Blog post

'I'm not mad, I'm me'

The communications team at St Andrew’s Healthcare made a patient documentary to help shift people’s thinking about complex mental health conditions.
Tom Bingham

1 September 2021

Tom Bingham and his communications team wanted to engage with the public to demonstrate that recovery is very much an option when it comes to complex mental health conditions. Tom explains how they went about tackling the stigma that is commonly associated with complex mental health conditions.

For many, the day-to-day realities of running a secure psychiatric hospital are shrouded in mystery. Misinformation, and depictions in popular culture of padded cells and straitjackets, could not be further from the truth.

Things have radically moved on since mental health was largely feared. Nowadays, talking therapy plays a major part in many people’s care packages along with understanding, acceptance and learning how to deal with difficult emotions.

Shifting thinking

My team wanted to find a way to help shift people’s thinking and educate them about what life is really like inside a secure psychiatric hospital. So, when the idea of producing a 30-minute documentary was first discussed it seemed like the ideal opportunity.

We decided early on that we wanted to use this short film, I’m Not Mad, I’m Me, to promote positive stories of hope and recovery, while also highlighting the range of treatments we deliver at St Andrew’s. But we needed patients so they could tell their own story. This was our first challenge.

Our clinical team was very enthusiastic about the idea. They too could see the benefit of giving our patients a voice and promoting the therapy options we provide. They started to approach patients that were about to be discharged to see if they might wish to participate. It was a delicate process as, understandably, many people are private about their health. But eventually we had our stars: Kayleigh, Charlie and Jo.

The challenge now was to ensure our key protagonists fully understood what being in the documentary would mean for them. This involved lots of conversations with the three of them, both from their clinical teams and members of the communications team.

Getting the documentary underway

“They were adamant they wanted to participate in a bid to help others who may be going through the same struggles that they had.”

We explained their participation would involve talking about their condition and their treatment. We also ensured they were aware that we would be unable to control who watched the film once it was posted online. In addition, we made the trio aware that newspapers, radio and TV may wish to talk to them at some point, which they might find daunting – though we would be on hand to support them throughout.

None of this dissuaded Kayleigh, Jo or Charlie. They were adamant they wanted to participate in a bid to help others who may be going through the same struggles that they had. It was only when all parties were satisfied that planning for the documentary got underway.

Our senior communications manager, Jo, spent a lot of time with Kayleigh, Charlie and Jo. She slowly introduced them to the camera, and at every stage she ensured they were happy to answer questions about their recovery.

The whole filming process took about three months and by the end of it we were left with an honest account of three young people’s mental health journeys.

Reminding staff of their impact

“…even if you have the most complex of mental health conditions, there is light at the end of that - sometimes very hard to reach - tunnel.”
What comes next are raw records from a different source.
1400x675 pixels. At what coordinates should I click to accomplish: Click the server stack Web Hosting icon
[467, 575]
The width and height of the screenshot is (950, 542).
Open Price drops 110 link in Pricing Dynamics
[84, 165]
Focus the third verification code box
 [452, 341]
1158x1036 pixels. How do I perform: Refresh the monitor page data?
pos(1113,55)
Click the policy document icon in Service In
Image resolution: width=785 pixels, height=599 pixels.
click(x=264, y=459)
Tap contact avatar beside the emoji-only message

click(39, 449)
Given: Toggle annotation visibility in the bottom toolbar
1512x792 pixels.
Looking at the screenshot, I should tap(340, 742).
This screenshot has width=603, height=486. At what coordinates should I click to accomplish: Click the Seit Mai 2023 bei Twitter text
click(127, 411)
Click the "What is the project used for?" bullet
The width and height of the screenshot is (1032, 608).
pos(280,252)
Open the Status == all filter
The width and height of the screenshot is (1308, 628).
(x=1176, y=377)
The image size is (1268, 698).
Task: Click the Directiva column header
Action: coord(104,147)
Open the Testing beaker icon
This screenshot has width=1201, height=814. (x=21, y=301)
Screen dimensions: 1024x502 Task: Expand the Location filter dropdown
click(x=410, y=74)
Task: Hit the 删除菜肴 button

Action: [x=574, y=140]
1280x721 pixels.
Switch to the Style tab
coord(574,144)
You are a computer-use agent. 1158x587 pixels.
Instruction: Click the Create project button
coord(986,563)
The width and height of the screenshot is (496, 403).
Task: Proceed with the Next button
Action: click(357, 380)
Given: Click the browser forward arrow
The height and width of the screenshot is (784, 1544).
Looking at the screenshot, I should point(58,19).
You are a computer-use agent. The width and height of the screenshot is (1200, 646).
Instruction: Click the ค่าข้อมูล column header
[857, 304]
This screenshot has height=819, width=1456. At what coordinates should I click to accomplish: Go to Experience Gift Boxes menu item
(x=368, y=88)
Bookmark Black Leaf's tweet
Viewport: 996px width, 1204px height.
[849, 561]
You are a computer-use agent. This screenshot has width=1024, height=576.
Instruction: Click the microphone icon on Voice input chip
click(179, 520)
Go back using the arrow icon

In parts, it was heart-wrenching to see and hear what they’ve been through, and it was a stark reminder to all of us how important our mental health is. But, from the feedback we’ve received, the film did its job. Not only did we remind our own staff at St Andrew’s about the enormous impact they can have on our patients’ lives – something I think they sometimes forget – we’ve hopefully also educated people to show that individuals with complex mental health conditions are just normal people who have an illness and that they can recover from it with the right support.

But, more importantly I think we’ve managed to show how important hope is in someone’s recovery journey and that even if you have the most complex of mental health conditions, there is light at the end of that - sometimes very hard to reach - tunnel.

Since we premiered the documentary during a live stream in July, more than 5,000 people have watched the programme. It now permanently lives on the St Andrew’s YouTube page and we are busy entering it into a whole range of film festivals to try and spread the word even further.